● AIM OF THE EXERCISE
The full set of entries should be repeated without a single change.
BEGIN SOURCE MATERIAL
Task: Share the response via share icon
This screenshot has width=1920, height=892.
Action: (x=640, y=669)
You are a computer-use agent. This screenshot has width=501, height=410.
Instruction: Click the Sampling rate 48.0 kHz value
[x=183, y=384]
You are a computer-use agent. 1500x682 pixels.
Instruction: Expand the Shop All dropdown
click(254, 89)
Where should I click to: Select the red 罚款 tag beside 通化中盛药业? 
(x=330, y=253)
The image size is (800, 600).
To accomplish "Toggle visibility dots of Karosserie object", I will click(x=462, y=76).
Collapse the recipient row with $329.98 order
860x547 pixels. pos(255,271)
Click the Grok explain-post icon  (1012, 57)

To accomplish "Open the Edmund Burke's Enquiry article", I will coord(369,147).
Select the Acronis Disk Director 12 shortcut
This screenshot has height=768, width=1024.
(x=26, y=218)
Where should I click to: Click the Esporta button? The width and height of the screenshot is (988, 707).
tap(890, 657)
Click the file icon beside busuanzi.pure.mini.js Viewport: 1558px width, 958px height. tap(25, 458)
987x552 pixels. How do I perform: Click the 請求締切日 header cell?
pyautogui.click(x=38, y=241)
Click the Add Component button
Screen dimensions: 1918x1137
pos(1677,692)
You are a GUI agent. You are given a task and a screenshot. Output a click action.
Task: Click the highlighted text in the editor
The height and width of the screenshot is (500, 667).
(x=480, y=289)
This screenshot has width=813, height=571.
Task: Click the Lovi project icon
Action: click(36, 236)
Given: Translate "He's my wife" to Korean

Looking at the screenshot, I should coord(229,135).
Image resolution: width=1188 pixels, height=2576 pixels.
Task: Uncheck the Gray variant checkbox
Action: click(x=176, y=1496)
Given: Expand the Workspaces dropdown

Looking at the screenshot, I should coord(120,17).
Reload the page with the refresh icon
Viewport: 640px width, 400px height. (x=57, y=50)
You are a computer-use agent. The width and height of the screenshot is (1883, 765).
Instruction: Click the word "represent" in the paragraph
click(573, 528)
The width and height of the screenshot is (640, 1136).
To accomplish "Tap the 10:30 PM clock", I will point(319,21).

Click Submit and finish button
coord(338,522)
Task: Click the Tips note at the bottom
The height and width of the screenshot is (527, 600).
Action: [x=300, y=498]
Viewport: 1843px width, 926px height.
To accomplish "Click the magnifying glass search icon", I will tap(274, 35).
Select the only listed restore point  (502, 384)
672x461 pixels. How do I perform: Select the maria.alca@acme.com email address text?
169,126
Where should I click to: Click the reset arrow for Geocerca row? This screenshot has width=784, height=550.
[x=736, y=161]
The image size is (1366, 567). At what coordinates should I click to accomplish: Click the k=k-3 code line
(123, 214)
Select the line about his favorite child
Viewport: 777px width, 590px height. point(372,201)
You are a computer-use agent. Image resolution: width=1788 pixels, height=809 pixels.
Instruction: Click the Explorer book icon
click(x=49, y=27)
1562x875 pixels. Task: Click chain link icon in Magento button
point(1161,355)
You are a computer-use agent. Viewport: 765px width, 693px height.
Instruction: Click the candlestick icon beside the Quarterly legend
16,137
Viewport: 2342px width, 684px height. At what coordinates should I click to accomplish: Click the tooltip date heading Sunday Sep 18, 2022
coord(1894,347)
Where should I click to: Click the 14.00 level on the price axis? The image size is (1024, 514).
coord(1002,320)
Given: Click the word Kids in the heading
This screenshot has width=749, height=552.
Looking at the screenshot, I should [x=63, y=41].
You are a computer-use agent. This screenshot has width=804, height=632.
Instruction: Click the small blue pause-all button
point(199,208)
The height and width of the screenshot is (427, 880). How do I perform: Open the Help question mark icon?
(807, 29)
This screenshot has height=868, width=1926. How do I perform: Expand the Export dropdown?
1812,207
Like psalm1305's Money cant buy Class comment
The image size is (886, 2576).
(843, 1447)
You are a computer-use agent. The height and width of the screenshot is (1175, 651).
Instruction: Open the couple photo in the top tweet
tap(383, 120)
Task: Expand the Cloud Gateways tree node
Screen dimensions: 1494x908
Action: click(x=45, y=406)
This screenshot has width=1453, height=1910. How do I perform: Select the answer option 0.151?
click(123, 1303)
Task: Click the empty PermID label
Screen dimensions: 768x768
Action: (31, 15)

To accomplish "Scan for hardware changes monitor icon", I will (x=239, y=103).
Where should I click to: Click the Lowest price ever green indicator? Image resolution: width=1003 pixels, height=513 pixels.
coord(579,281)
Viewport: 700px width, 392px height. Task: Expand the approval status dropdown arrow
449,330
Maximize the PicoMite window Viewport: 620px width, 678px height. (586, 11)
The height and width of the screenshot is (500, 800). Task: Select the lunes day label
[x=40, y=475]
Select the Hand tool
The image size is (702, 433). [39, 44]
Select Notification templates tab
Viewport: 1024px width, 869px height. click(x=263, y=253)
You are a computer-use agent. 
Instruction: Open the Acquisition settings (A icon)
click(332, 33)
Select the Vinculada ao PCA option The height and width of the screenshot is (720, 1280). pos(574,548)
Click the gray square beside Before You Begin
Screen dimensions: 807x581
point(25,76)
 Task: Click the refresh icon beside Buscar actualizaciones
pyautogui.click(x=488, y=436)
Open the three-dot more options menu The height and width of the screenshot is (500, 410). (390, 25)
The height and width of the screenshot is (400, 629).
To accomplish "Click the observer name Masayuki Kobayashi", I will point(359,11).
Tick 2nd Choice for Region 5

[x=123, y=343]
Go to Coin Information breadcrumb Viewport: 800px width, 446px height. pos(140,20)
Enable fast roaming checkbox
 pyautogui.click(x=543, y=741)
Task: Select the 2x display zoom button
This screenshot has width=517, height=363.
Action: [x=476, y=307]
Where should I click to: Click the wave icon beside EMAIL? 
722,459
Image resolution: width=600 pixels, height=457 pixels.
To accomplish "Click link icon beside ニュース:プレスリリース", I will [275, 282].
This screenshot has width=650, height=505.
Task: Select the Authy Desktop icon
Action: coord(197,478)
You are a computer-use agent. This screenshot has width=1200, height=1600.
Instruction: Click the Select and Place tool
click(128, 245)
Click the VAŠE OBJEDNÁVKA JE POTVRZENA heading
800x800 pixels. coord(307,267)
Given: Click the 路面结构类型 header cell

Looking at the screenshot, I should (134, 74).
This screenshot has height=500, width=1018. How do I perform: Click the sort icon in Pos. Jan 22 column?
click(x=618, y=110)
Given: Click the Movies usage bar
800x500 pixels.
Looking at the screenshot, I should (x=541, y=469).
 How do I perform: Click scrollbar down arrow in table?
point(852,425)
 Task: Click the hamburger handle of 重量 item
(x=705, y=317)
END SOURCE MATERIAL
● EXERCISE RESULT
Task: Share the response via share icon
This screenshot has width=1920, height=892.
Action: (x=640, y=669)
You are a computer-use agent. This screenshot has width=501, height=410.
Instruction: Click the Sampling rate 48.0 kHz value
[x=183, y=384]
You are a computer-use agent. 1500x682 pixels.
Instruction: Expand the Shop All dropdown
click(254, 89)
Where should I click to: Select the red 罚款 tag beside 通化中盛药业? 
(x=330, y=253)
The image size is (800, 600).
To accomplish "Toggle visibility dots of Karosserie object", I will click(x=462, y=76).
Collapse the recipient row with $329.98 order
860x547 pixels. pos(255,271)
Click the Grok explain-post icon  (1012, 57)

To accomplish "Open the Edmund Burke's Enquiry article", I will coord(369,147).
Select the Acronis Disk Director 12 shortcut
This screenshot has height=768, width=1024.
(x=26, y=218)
Where should I click to: Click the Esporta button? The width and height of the screenshot is (988, 707).
tap(890, 657)
Click the file icon beside busuanzi.pure.mini.js Viewport: 1558px width, 958px height. tap(25, 458)
987x552 pixels. How do I perform: Click the 請求締切日 header cell?
pyautogui.click(x=38, y=241)
Click the Add Component button
Screen dimensions: 1918x1137
pos(1677,692)
You are a GUI agent. You are given a task and a screenshot. Output a click action.
Task: Click the highlighted text in the editor
The height and width of the screenshot is (500, 667).
(x=480, y=289)
This screenshot has width=813, height=571.
Task: Click the Lovi project icon
Action: click(36, 236)
Given: Translate "He's my wife" to Korean

Looking at the screenshot, I should coord(229,135).
Image resolution: width=1188 pixels, height=2576 pixels.
Task: Uncheck the Gray variant checkbox
Action: click(x=176, y=1496)
Given: Expand the Workspaces dropdown

Looking at the screenshot, I should coord(120,17).
Reload the page with the refresh icon
Viewport: 640px width, 400px height. (x=57, y=50)
You are a computer-use agent. The width and height of the screenshot is (1883, 765).
Instruction: Click the word "represent" in the paragraph
click(573, 528)
The width and height of the screenshot is (640, 1136).
To accomplish "Tap the 10:30 PM clock", I will point(319,21).

Click Submit and finish button
coord(338,522)
Task: Click the Tips note at the bottom
The height and width of the screenshot is (527, 600).
Action: [x=300, y=498]
Viewport: 1843px width, 926px height.
To accomplish "Click the magnifying glass search icon", I will tap(274, 35).
Select the only listed restore point  (502, 384)
672x461 pixels. How do I perform: Select the maria.alca@acme.com email address text?
169,126
Where should I click to: Click the reset arrow for Geocerca row? This screenshot has width=784, height=550.
[x=736, y=161]
The image size is (1366, 567). At what coordinates should I click to accomplish: Click the k=k-3 code line
(123, 214)
Select the line about his favorite child
Viewport: 777px width, 590px height. point(372,201)
You are a computer-use agent. Image resolution: width=1788 pixels, height=809 pixels.
Instruction: Click the Explorer book icon
click(x=49, y=27)
1562x875 pixels. Task: Click chain link icon in Magento button
point(1161,355)
You are a computer-use agent. Viewport: 765px width, 693px height.
Instruction: Click the candlestick icon beside the Quarterly legend
16,137
Viewport: 2342px width, 684px height. At what coordinates should I click to accomplish: Click the tooltip date heading Sunday Sep 18, 2022
coord(1894,347)
Where should I click to: Click the 14.00 level on the price axis? The image size is (1024, 514).
coord(1002,320)
Given: Click the word Kids in the heading
This screenshot has width=749, height=552.
Looking at the screenshot, I should [x=63, y=41].
You are a computer-use agent. This screenshot has width=804, height=632.
Instruction: Click the small blue pause-all button
point(199,208)
The height and width of the screenshot is (427, 880). How do I perform: Open the Help question mark icon?
(807, 29)
This screenshot has height=868, width=1926. How do I perform: Expand the Export dropdown?
1812,207
Like psalm1305's Money cant buy Class comment
The image size is (886, 2576).
(843, 1447)
You are a computer-use agent. The height and width of the screenshot is (1175, 651).
Instruction: Open the couple photo in the top tweet
tap(383, 120)
Task: Expand the Cloud Gateways tree node
Screen dimensions: 1494x908
Action: click(x=45, y=406)
This screenshot has width=1453, height=1910. How do I perform: Select the answer option 0.151?
click(123, 1303)
Task: Click the empty PermID label
Screen dimensions: 768x768
Action: (31, 15)

To accomplish "Scan for hardware changes monitor icon", I will (x=239, y=103).
Where should I click to: Click the Lowest price ever green indicator? Image resolution: width=1003 pixels, height=513 pixels.
coord(579,281)
Viewport: 700px width, 392px height. Task: Expand the approval status dropdown arrow
449,330
Maximize the PicoMite window Viewport: 620px width, 678px height. (586, 11)
The height and width of the screenshot is (500, 800). Task: Select the lunes day label
[x=40, y=475]
Select the Hand tool
The image size is (702, 433). [39, 44]
Select Notification templates tab
Viewport: 1024px width, 869px height. click(x=263, y=253)
You are a computer-use agent. 
Instruction: Open the Acquisition settings (A icon)
click(332, 33)
Select the Vinculada ao PCA option The height and width of the screenshot is (720, 1280). pos(574,548)
Click the gray square beside Before You Begin
Screen dimensions: 807x581
point(25,76)
 Task: Click the refresh icon beside Buscar actualizaciones
pyautogui.click(x=488, y=436)
Open the three-dot more options menu The height and width of the screenshot is (500, 410). (390, 25)
The height and width of the screenshot is (400, 629).
To accomplish "Click the observer name Masayuki Kobayashi", I will point(359,11).
Tick 2nd Choice for Region 5

[x=123, y=343]
Go to Coin Information breadcrumb Viewport: 800px width, 446px height. pos(140,20)
Enable fast roaming checkbox
 pyautogui.click(x=543, y=741)
Task: Select the 2x display zoom button
This screenshot has width=517, height=363.
Action: [x=476, y=307]
Where should I click to: Click the wave icon beside EMAIL? 
722,459
Image resolution: width=600 pixels, height=457 pixels.
To accomplish "Click link icon beside ニュース:プレスリリース", I will [275, 282].
This screenshot has width=650, height=505.
Task: Select the Authy Desktop icon
Action: coord(197,478)
You are a computer-use agent. This screenshot has width=1200, height=1600.
Instruction: Click the Select and Place tool
click(128, 245)
Click the VAŠE OBJEDNÁVKA JE POTVRZENA heading
800x800 pixels. coord(307,267)
Given: Click the 路面结构类型 header cell

Looking at the screenshot, I should (134, 74).
This screenshot has height=500, width=1018. How do I perform: Click the sort icon in Pos. Jan 22 column?
click(x=618, y=110)
Given: Click the Movies usage bar
800x500 pixels.
Looking at the screenshot, I should (x=541, y=469).
 How do I perform: Click scrollbar down arrow in table?
point(852,425)
 Task: Click the hamburger handle of 重量 item
(x=705, y=317)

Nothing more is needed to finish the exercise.